----- Supplied data -----

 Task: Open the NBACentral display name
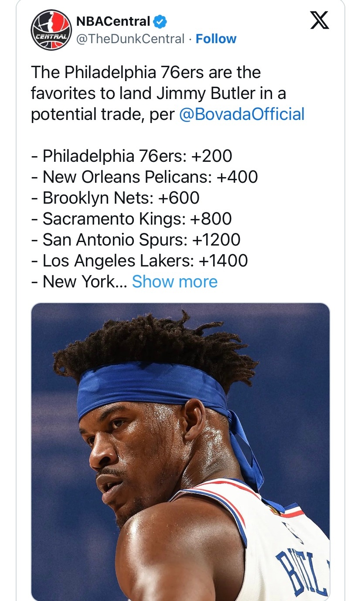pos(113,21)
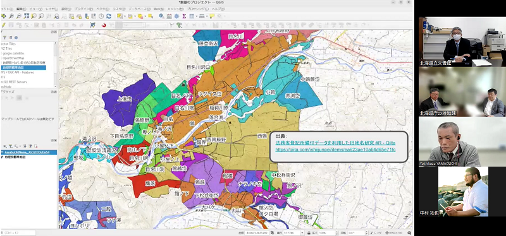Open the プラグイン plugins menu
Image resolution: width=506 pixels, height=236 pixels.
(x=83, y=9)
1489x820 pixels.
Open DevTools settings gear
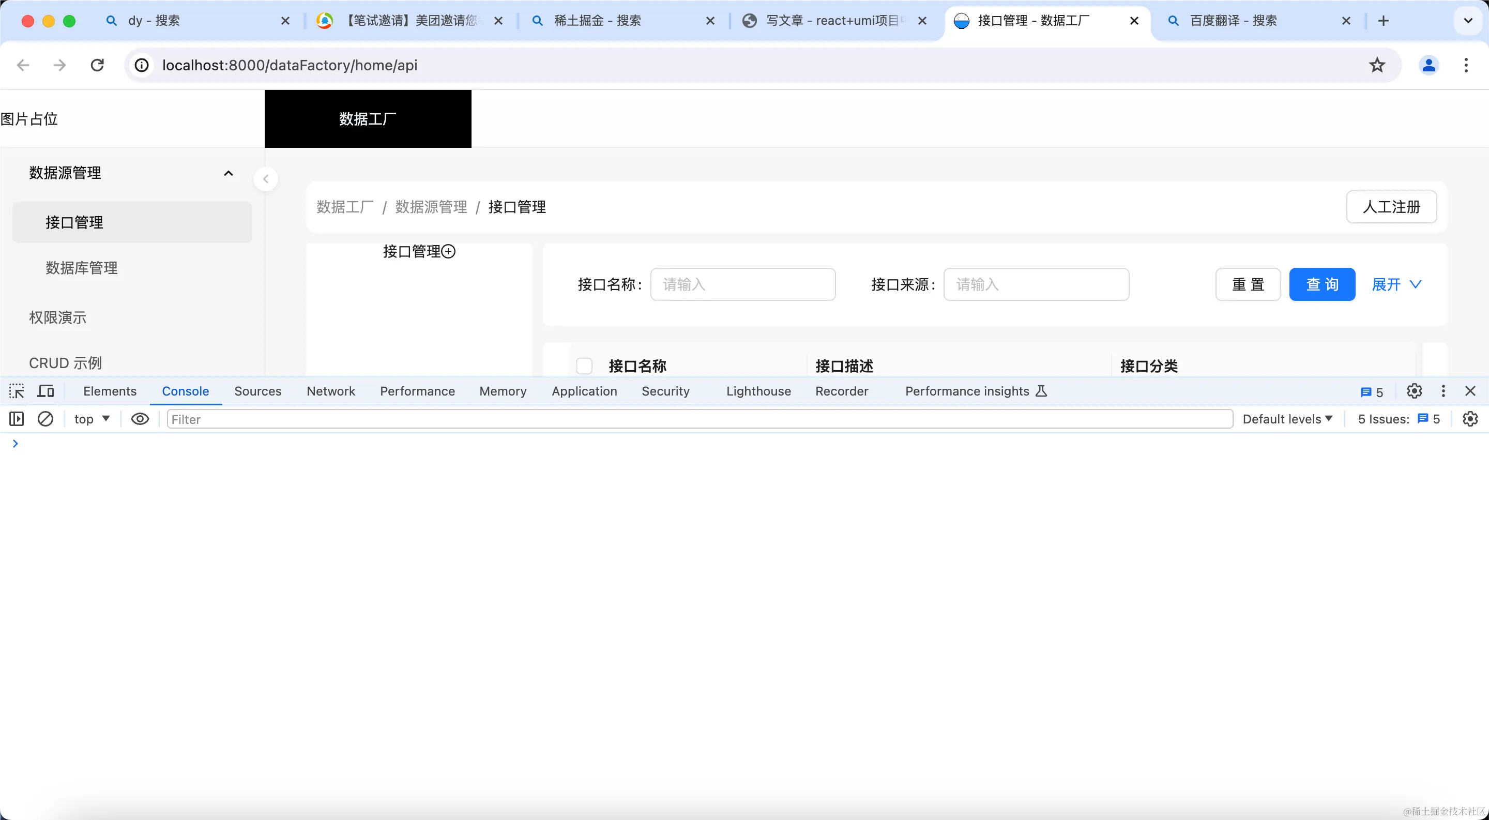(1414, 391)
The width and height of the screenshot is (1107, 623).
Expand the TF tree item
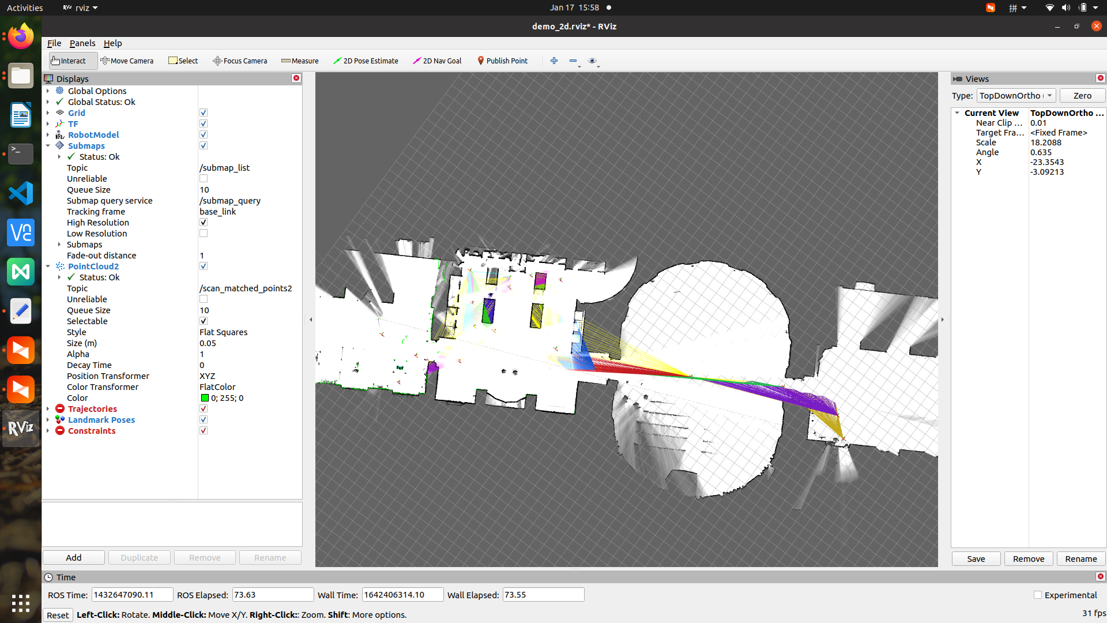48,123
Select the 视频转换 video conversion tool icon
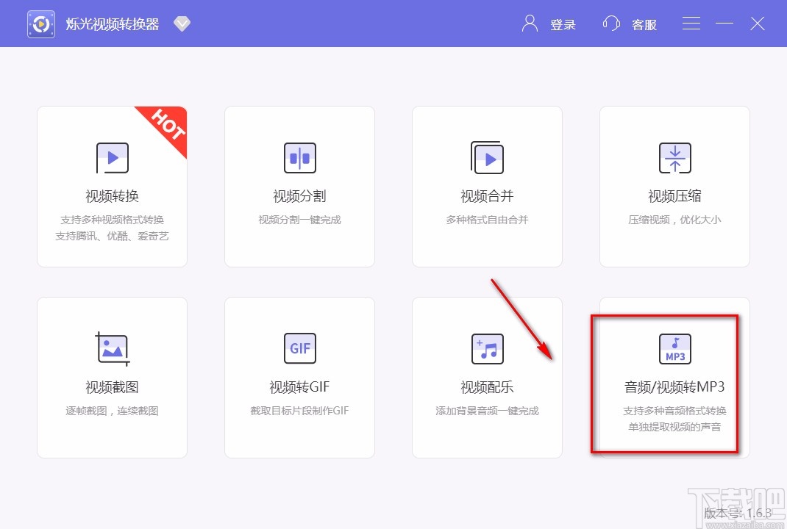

-----
----- Supplied data -----

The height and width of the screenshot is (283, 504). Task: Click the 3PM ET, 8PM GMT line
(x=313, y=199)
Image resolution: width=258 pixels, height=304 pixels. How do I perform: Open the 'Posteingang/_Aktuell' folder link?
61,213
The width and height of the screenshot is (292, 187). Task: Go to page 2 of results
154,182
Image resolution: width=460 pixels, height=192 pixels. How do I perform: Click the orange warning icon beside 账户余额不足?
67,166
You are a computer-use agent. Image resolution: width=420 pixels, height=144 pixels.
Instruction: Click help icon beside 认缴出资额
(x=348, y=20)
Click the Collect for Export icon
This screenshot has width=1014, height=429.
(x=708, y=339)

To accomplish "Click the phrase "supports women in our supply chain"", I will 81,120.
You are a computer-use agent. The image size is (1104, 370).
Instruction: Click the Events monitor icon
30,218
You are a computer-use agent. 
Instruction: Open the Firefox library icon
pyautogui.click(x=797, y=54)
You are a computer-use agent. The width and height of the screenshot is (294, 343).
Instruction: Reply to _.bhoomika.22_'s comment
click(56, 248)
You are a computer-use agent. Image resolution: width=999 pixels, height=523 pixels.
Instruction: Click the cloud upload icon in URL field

-----
----- Supplied data -----

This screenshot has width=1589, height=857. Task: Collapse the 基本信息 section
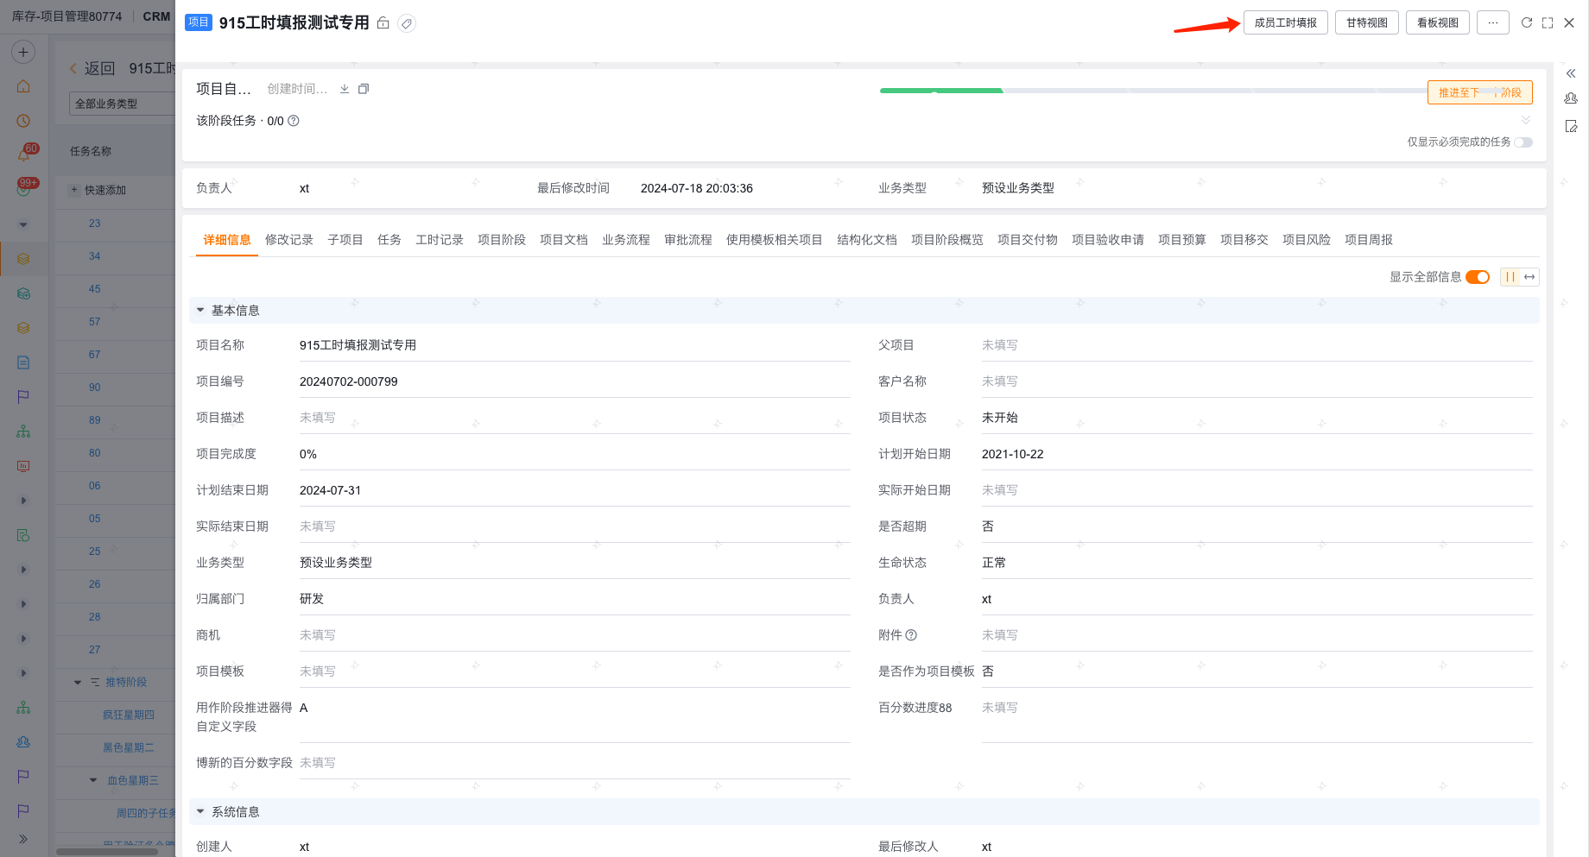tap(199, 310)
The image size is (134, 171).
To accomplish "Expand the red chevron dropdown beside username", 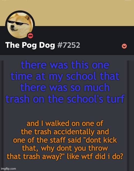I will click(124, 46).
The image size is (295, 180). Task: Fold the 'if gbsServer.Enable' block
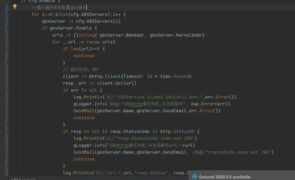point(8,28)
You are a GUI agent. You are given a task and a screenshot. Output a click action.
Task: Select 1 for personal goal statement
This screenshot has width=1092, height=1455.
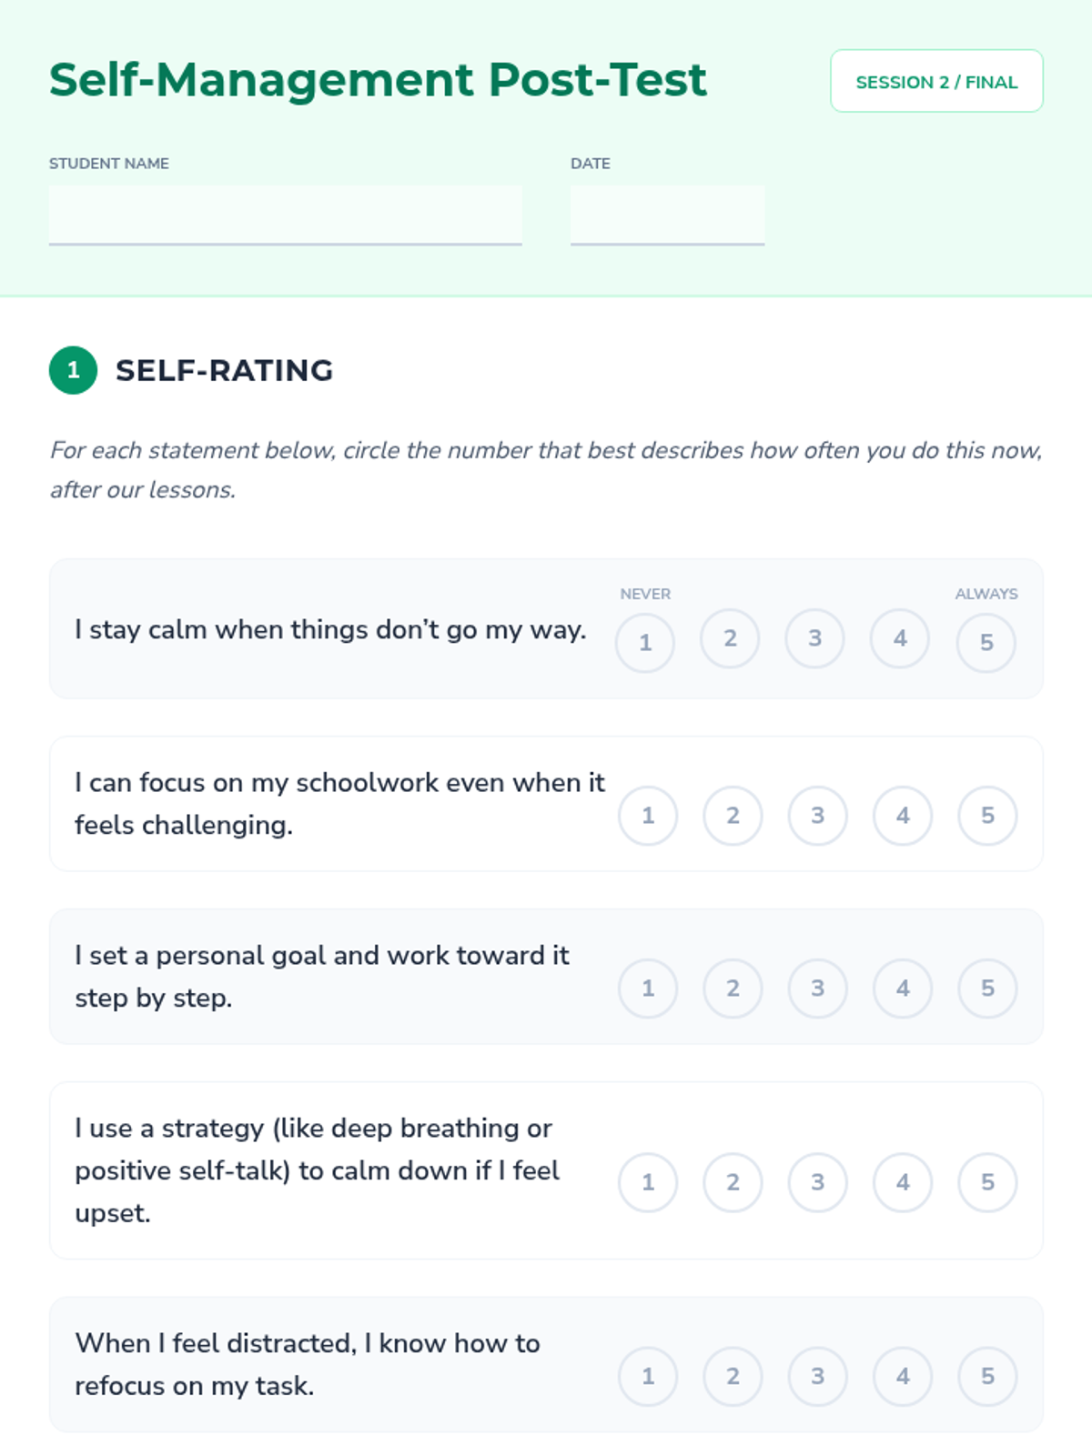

-----

Exercise directions >>
Rewrite the entries from the line with "1489x820 pixels." to the line with "Select the 视频转换 video conversion tool icon", changing "tree item" to "tree node" and keeping everything else the same. Leave the pictures out of your answer.

Result of the task >>
1489x820 pixels.
Open DevTools settings gear
(1414, 391)
The width and height of the screenshot is (1107, 623).
Expand the TF tree node
48,123
Select the 视频转换 video conversion tool icon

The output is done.